S. d.T.: You are mistaken. When I was a professor at the Massachusetts Institute of Technology (MIT) in 2014, there were a lot of Chinese students attending my classes. They were convinced that the way I saw things represented the hope of China. Today, Chinese factories are a living hell for workers. Over-industrialisation is also causing terrible damage to people’s health and to the environment. China’s leaders have already realised that they can no longer continue along this path. Instead of flooding the world with cheap products, they are concentrating more on value-added products and the internal market. In agriculture, interesting circular economy models are also being developed. Change is underway.
swissinfo.ch: And how about Switzerland? Can it really afford to maintain a competitive industry despite high production costs and a strong national currency?
S. d.T.: It’s clear that despite the strong franc, the Swiss economy is doing well. For many companies, this is a detail that is very easy to offset. Switzerland has a well-trained and motivated workforce because young people can work in modern, dynamic and attractive factories. Proximity to some of the world’s best universities and research centres is also an important advantage. In my research, for example, I have calculated that Switzerland’s flexibility offers technology companies an added value of 15 to 100%. And that’s without factoring its top-notch infrastructure, whether in the area of transport or public administration. We have in our hands all the advantages needed to develop a strong and competitive industry in Switzerland.

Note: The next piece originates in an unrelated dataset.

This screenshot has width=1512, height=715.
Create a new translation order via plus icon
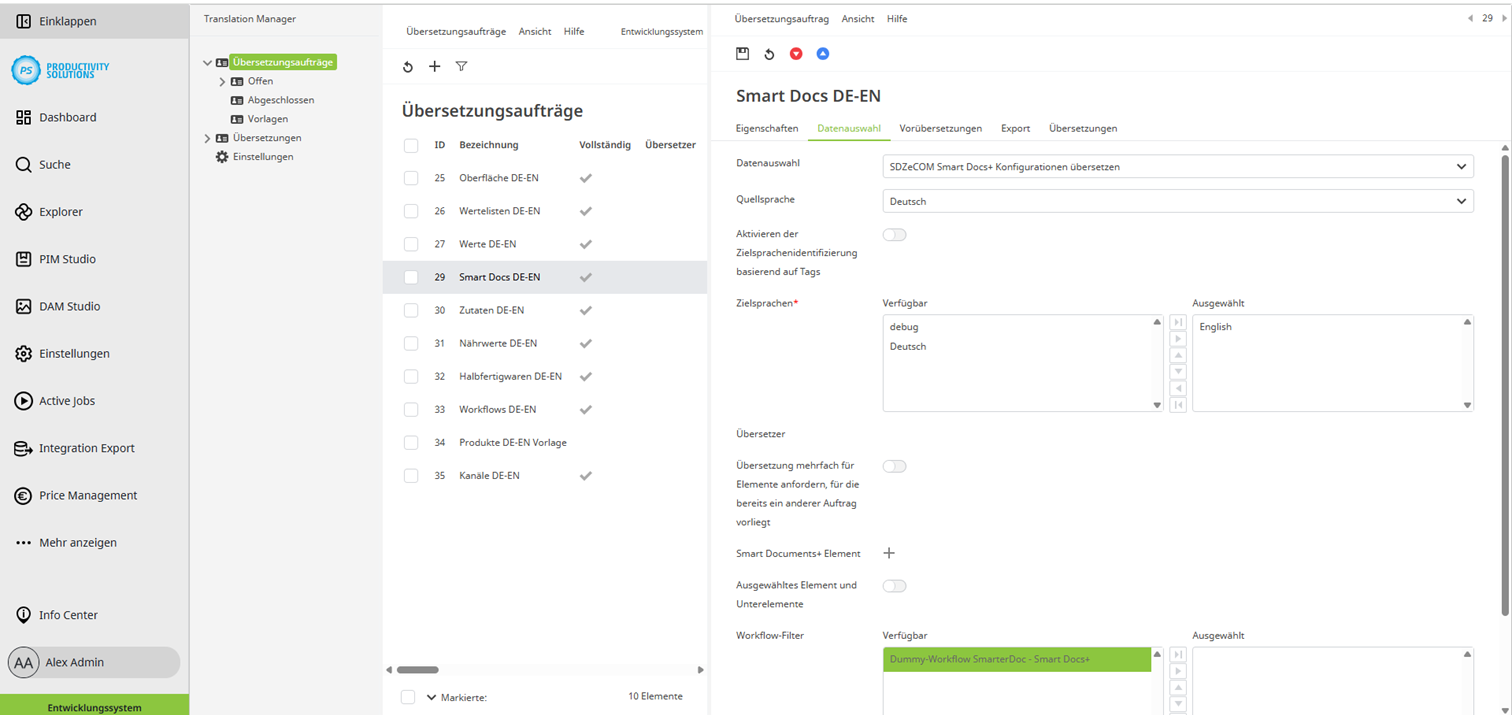[x=434, y=66]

The real cost of relocation
Suzanne de Treville has developed the Cost Differential Frontier Calculator (CDF) – a tool proving that offshoring is much more expensive than business leaders realized until now.
This calculator provides an estimate of full-lead-time demand volatility assuming that the forecast-evolution process is smooth.
The Cost-Differential Frontier uses quantitative finance techniques to calculate the mismatch cost arising from long lead times, answering the question “How much cheaper does a long-lead-time supplier have to be to compensate for the increase in demand-volatility exposure?”.
This videoexternal link further elaborates the basic concepts underlying the tool. The CDF was developed by Professors Suzanne de Treville and Norman Schürhoff of OpLab at the University of Lausanne’s Faculty of Business and Economics (HEC). The underlying theory is developed in an article published in the Journal of Operations Management that is available through the US Department of Commerce AceTool websiteexternal link.
This version of the CDF calculator assumes that the demand forecast evolves with a constant instantaneous volatility.